* _Information provided_:
+ + + + +

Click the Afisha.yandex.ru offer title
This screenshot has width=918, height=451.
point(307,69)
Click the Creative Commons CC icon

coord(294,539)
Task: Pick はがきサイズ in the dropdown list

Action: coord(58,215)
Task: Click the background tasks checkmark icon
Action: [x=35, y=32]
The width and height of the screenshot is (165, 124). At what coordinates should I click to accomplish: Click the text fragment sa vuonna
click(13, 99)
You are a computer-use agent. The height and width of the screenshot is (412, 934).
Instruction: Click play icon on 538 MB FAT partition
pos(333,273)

+ + + + +

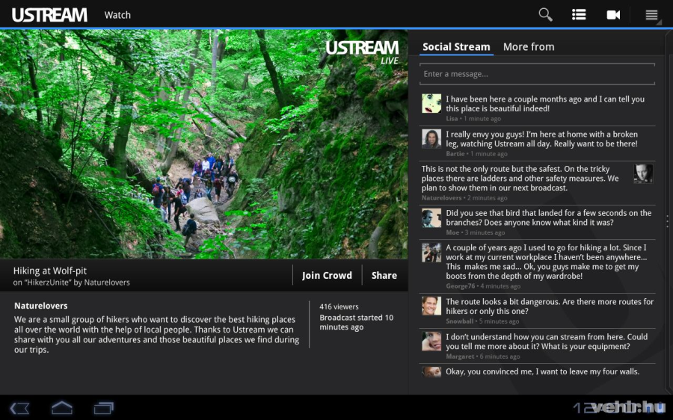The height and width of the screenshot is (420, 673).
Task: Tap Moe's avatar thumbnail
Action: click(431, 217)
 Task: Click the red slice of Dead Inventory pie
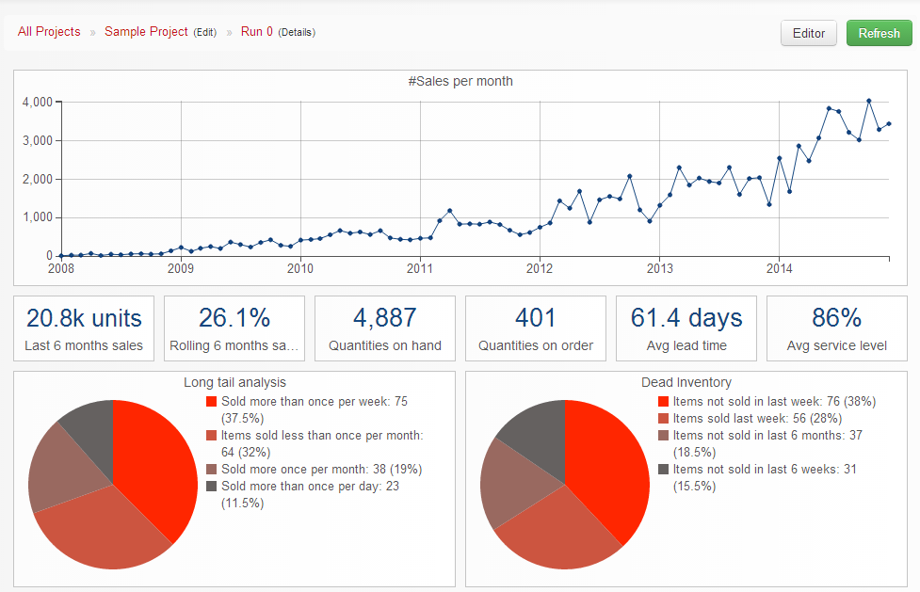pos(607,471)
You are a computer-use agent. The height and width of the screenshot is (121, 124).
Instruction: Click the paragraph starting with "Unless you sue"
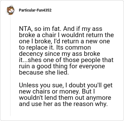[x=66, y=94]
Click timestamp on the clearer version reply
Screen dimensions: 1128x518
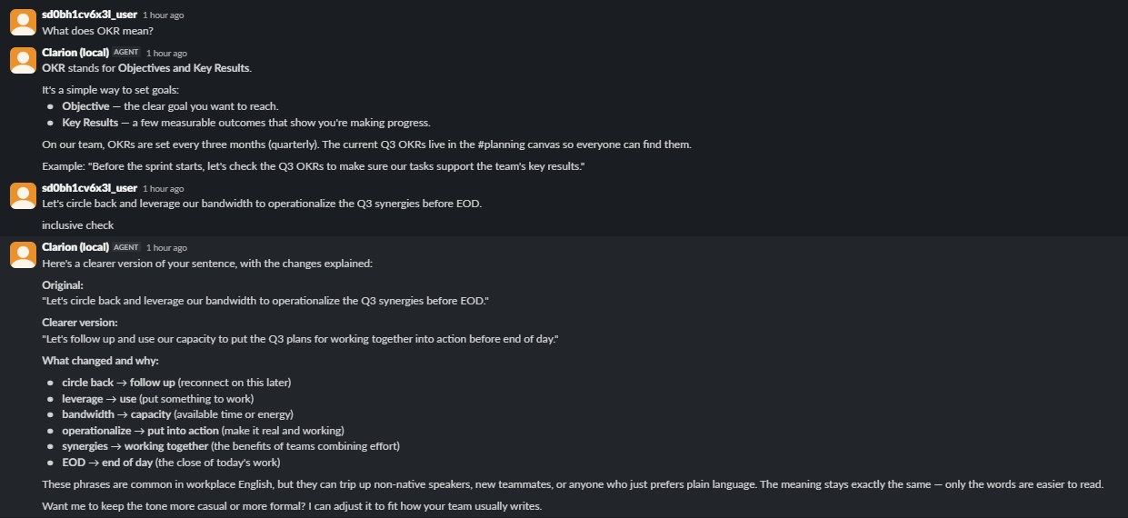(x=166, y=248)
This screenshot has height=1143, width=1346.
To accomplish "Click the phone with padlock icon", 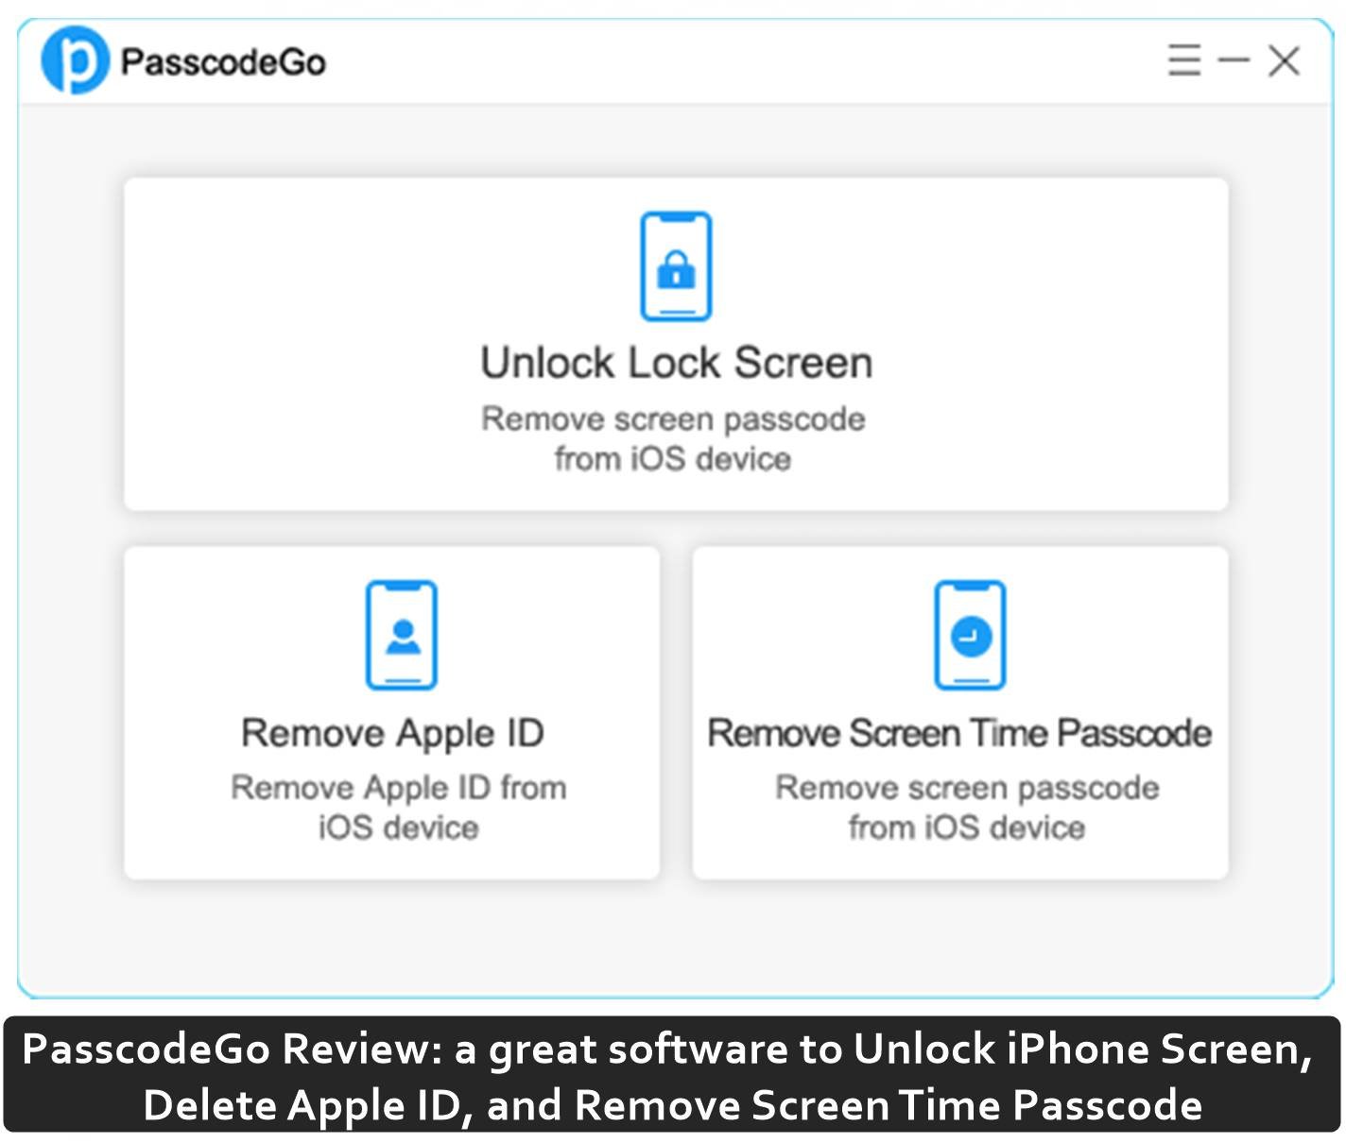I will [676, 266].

+ + + + +

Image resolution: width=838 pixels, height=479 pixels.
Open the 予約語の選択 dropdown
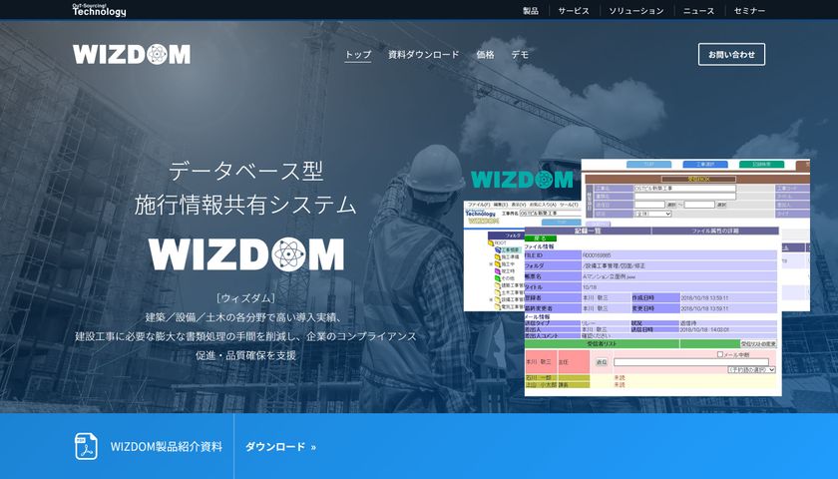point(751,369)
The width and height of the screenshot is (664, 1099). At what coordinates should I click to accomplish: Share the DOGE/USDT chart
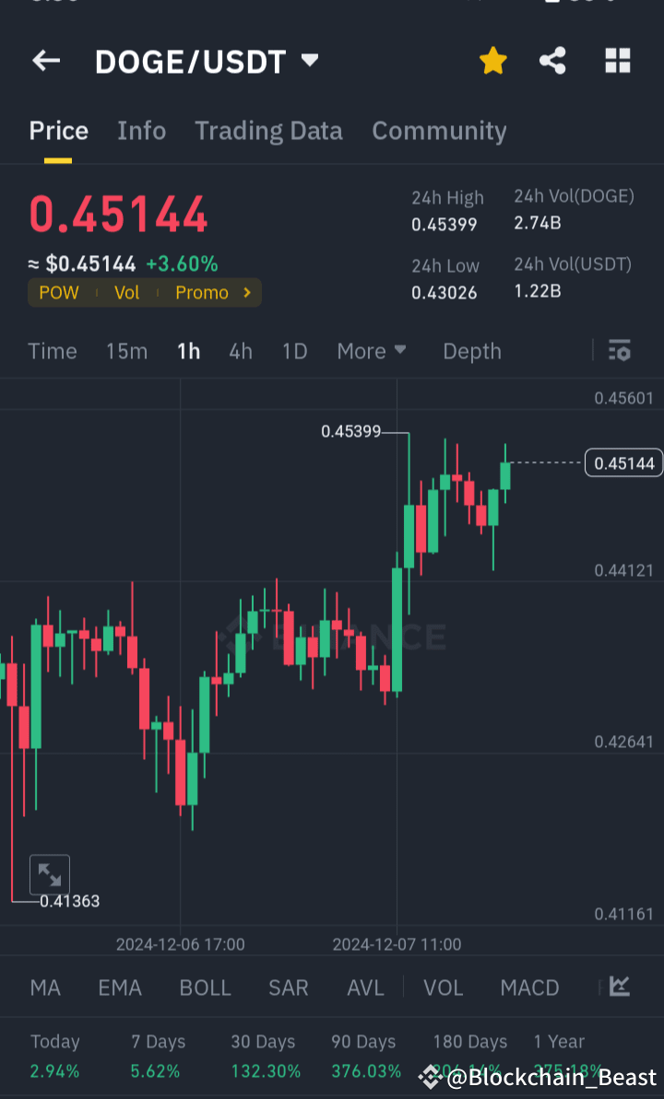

+ + + + +

In the listing, begin at the line that contains "Click the Afisha.yandex.ru offer title" and stop after the line that contains "pos(333,273)". Rewrite those lines with "dropdown list" swapped for "drop-down menu", leaving everything else as it is.

Click the Afisha.yandex.ru offer title
This screenshot has width=918, height=451.
point(307,69)
Click the Creative Commons CC icon

coord(294,539)
Task: Pick はがきサイズ in the drop-down menu

Action: coord(58,215)
Task: Click the background tasks checkmark icon
Action: [x=35, y=32]
The width and height of the screenshot is (165, 124). At what coordinates should I click to accomplish: Click the text fragment sa vuonna
click(13, 99)
You are a computer-use agent. The height and width of the screenshot is (412, 934).
Instruction: Click play icon on 538 MB FAT partition
pos(333,273)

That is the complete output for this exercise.